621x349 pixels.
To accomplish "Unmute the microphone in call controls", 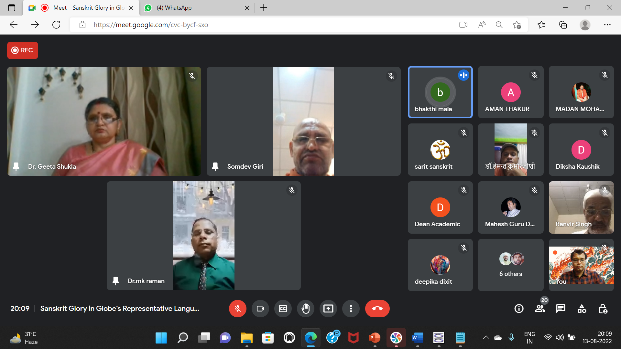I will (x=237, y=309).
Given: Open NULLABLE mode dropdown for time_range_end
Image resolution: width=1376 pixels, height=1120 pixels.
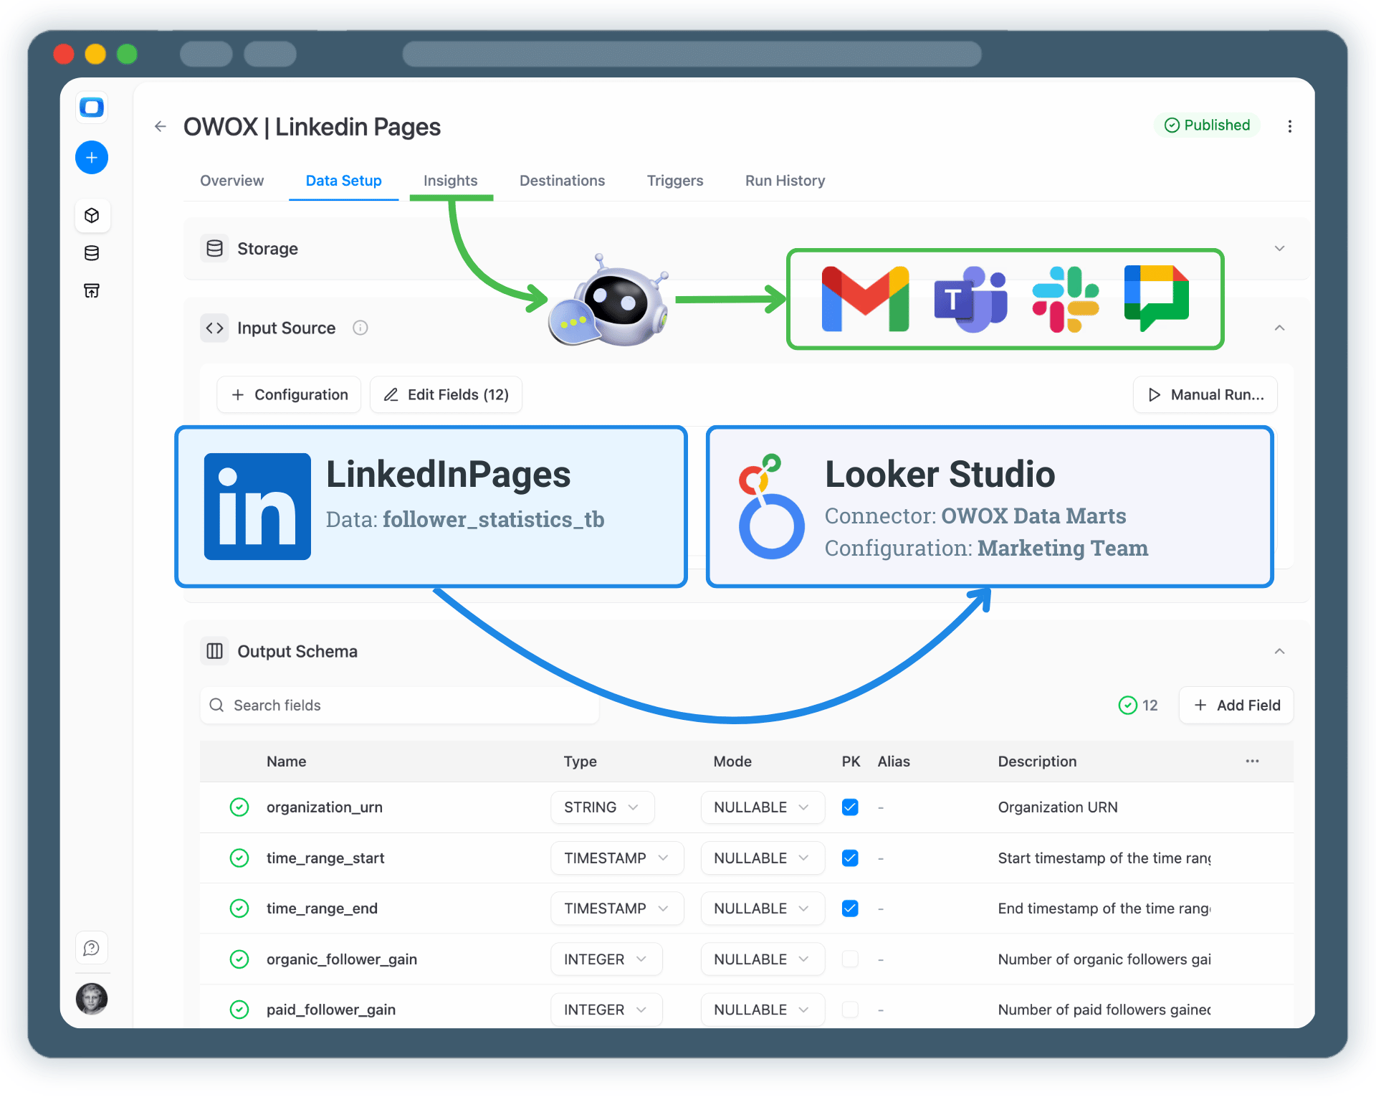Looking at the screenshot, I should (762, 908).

********************

Work required
Please set down only the lines from the one containing "Image resolution: width=1376" through the end of the entries, exactly as they stand, both ends included and with no pictures.

Result
Image resolution: width=1376 pixels, height=1120 pixels.
Looking at the screenshot, I should (762, 908).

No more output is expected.